# Mexico - Popped a cap too early.



## Africanut (Jan 15, 2008)

This guy was pushing the ladies hard Saturday morning and I had clicked the safety back on at least three times and was going to wait. Went over the fence and I rattled him back on my side one more time--he turned away from me with his head down--saw all the daylight on both sides of his ***--that sold the deal--so I punched his ticket @ 438 on the laser.
Now I had that feeling I should have waited--got a text from a holdover friend still on ranch that he had killed a 16pt -standup 11 with 5.5 inch bases --mexican ranch hand scored at 216. Waiting on pics as soon as he can get close enough to send data through. Will post his up when I get it.


----------



## 98aggie77566 (Jul 7, 2009)

Deer seem to grow about 20" when they turn and start walking away.

This early in the season, in Mexico....if the deer doesn't make your heart skip a beat....prolly better off waiting.

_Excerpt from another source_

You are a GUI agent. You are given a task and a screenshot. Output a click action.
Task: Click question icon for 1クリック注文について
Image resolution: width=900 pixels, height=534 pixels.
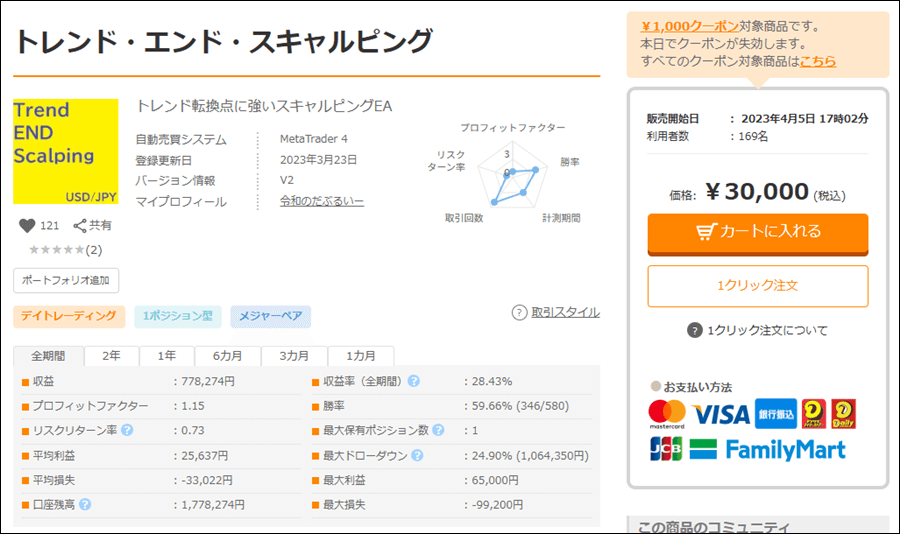694,331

Good looking deer nonetheless.

We've all had buyer's remorse at one point or another.


----------



## bluefin (Aug 16, 2005)

Nothing wrong w/ that deer. I shot one years ago that had so much shrinkage I thought it was going to disappear when I got to it. Talk about embarrassed. Might have zoomed in a tad too much. lol


----------



## WildThings (Jan 2, 2007)

I'd be tickled pink with that deer!


----------



## InfamousJ (May 21, 2004)

Just write a check and go after another one. That is a nice deer though.


----------



## DCAVA (Aug 5, 2013)

Great buck!!

Congrats!!


----------



## elkhunter49 (Jun 7, 2004)

Damm nice buck you took, I can say I don't believe I would have waited either!! Well Done, Baker


----------



## HELOLT (Aug 1, 2013)

Great Buck


----------



## Castaway2 (Aug 8, 2013)

great buck ... and the benefit to killing early season.... esp. in mexico he aint all broken up yet!!! once again great buck !!!!!


----------



## Dwagg (May 23, 2007)

Beautiful!


----------



## Africanut (Jan 15, 2008)

Thanks guys. I will put the monster of my buddies up when he can get the pic through. Supposed to be a show stopper.


----------



## DCAVA (Aug 5, 2013)

Africanut said:


> Thanks guys. I will put the monster of my buddies up when he can get the pic through. Supposed to be a show stopper.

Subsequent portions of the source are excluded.